━━ TEKS YANG DISEDIAKAN
Sunday, 16 February 2020

DIBALIK FESTIVAL JENANG 2020 DI nDALEM JOYUKUSUMAN SURAKARTA




Jika hari ini anda datang di acara Festival Jenang, sekaligus hari jadi Kota Surakarta di ndalem Joyokusuman, Gajahan, Pasar Kliwon, Surakarta, dan kebetulan anda juga menemukan tulisan ini maka ketahuilah, bahwa persiapan acara ini telah menjadi gangguan tersendiri bagi seorang pribumi yang tinggal di rumah peninggalan almarhum kakeknya yang terletak di depan atau di luar komplek Dalem Joyokusuman. Berbahagia sekaligus berbanggalah menjadi bagian dari acara yang diadakan pemerintah kota, makan sekenyang-kenyangnya, berpartisipasi dalam sebuah suguhan tanpa makna. Selamat ulang tahun kotaku, sebuah catatan kuhadiahkan, berisi kemuakan terhadap segala yang terjadi akhir-akhir ini, semoga kau tidak lekas jemu menampung berbagai macam kebodohan dan penghancuran dibalik setiap peristiwa yang mengatasnamakan pembangunan dan pelestarian budaya.


                Menurut cerita almarhum ayah saya, dulu Sang Kakek membelinya dari Kangjeng Gusti Pangeran Haryo (KGPH) Joyokusumo, salah seorang Pangeran Kraton Kasunanan, putra Sunan Pakubuwana X. Singkat cerita, tahun demi tahun berganti, Dalem Joyokusuman tidak lagi menjadi kediaman Gusti Joyokusumo, berpindah kepemilikan hingga akhirnya sekarang di kelola oleh Pemerintah Kota Surakarta. Rumah kakek saya masih bertahan, sementara para tetangga di depan rumah sudah menjual rumahnya sekitar lima belas tahun yang lalu. Hari ini depan rumah saya adalah lapangan berpaving yang difungsikan sebagai lahan parkir.
━━━━
━━ DATA YANG DIBERIKAN
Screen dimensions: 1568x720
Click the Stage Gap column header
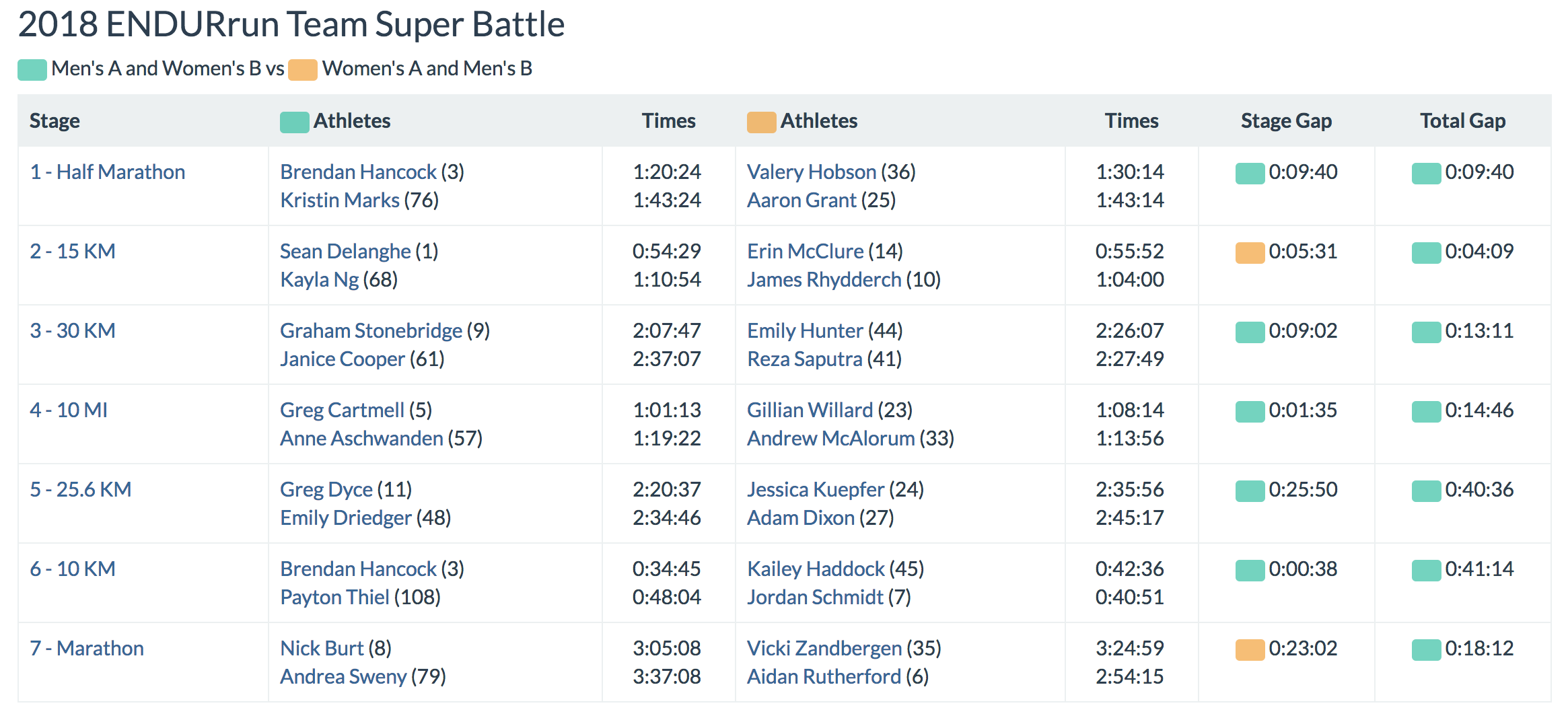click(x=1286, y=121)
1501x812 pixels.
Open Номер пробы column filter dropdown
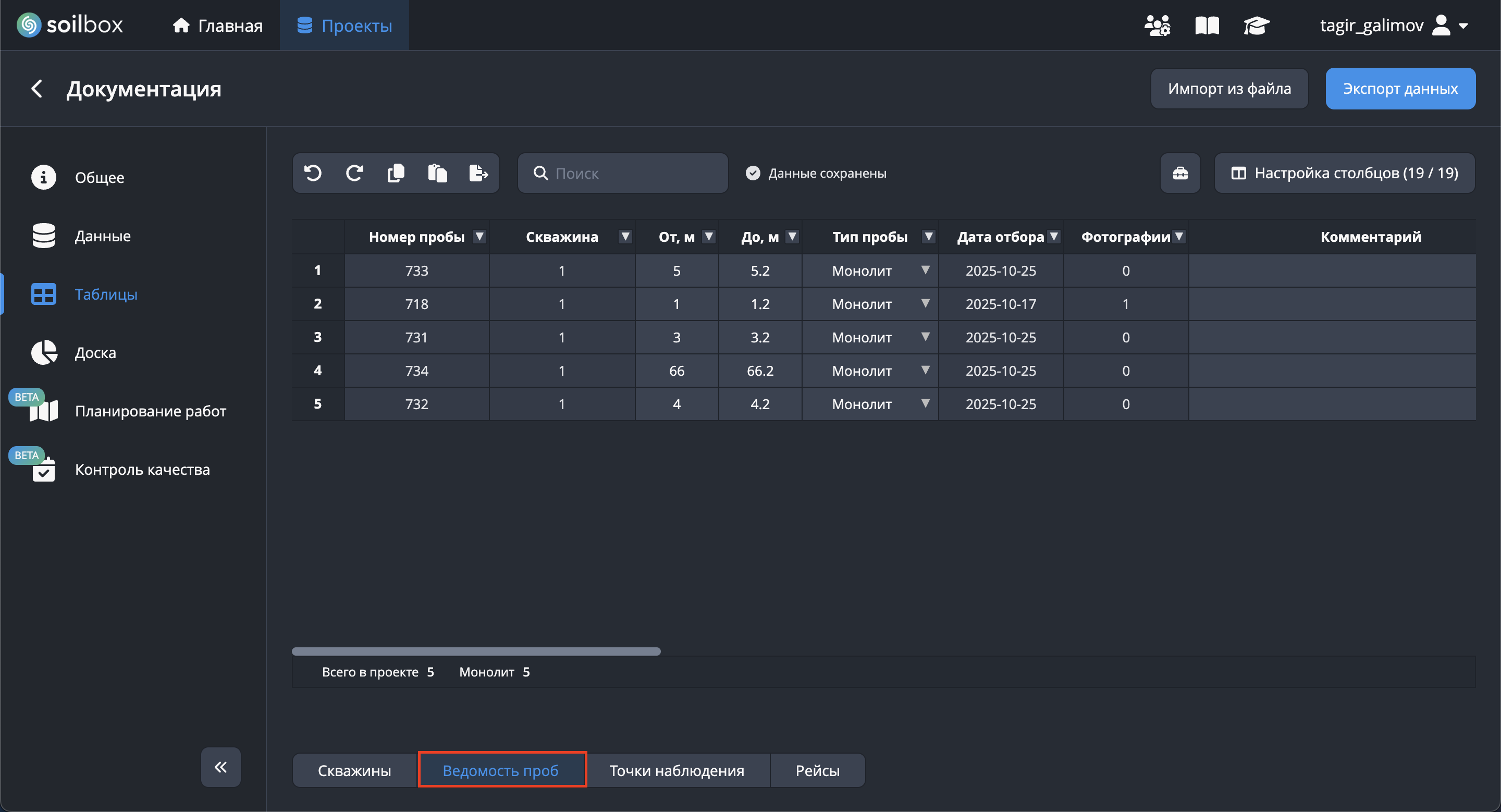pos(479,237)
━━━━
- SOAL DAN TUGAS
• 1. Jawab pertanyaan berikut berdasarkan tulisan tentang Festival Jenang 2020:
(a) Di mana Festival Jenang diadakan?
(b) KGPH Joyokusumo adalah putra siapa?
(c) Sekarang difungsikan sebagai apa lapangan berpaving di depan rumah penulis?
• 2. Tolong lanjutkan tulisan tentang Festival Jenang 2020 mulai dari setelah kalimat terakhirnya.

- HASIL LATIHAN
• 1.
(a) Di ndalem Joyokusuman, Gajahan, Pasar Kliwon, Surakarta.
(b) Putra Sunan Pakubuwana X.
(c) Sebagai lahan parkir.

• 2.
                Saya yakin, apabila saya bertanya kepada mereka, mengapa mau merelakan tenaga seharian, kehujanan, membuang waktu, dan meninggalkan rumah, pasti mereka akan menjawab bahwa semua itu dilakukan demi mencukupi kebutuhan keluarga. Ya, itu mereka yang menerima bayaran atas jasanya membantu persiapan acara ini. Sementara yang lainnya, barangkali tergerak hatinya untuk terlibat karena loyalitas keorganisasian, sebab rasa cintanya kepada Kota Surakarta yang hari ini berulangtahun, atau numpang-nampang cari keramaian untuk menghibur diri yang sudah teramat payah hidup dibawah tekanan sosial. Banyak orang berdatangan menengok jatah lapak mereka, pengurus PKK Kelurahan se-Kota Surakarta dan lain sebagainya yang turut terlibat dan mendapat satu tempat. Mereka tampak sangat berbahagia, terpancar dari tawa dan tingkah lakunya, mengabadikan gambar, mondar-mandir tidak penting, persis seperti orang yang baru  pertama menjumpai keramaian yang menakjubkan. Tentunya rata-rata dari mereka adalah penduduk Surakarta dan sekitarnya.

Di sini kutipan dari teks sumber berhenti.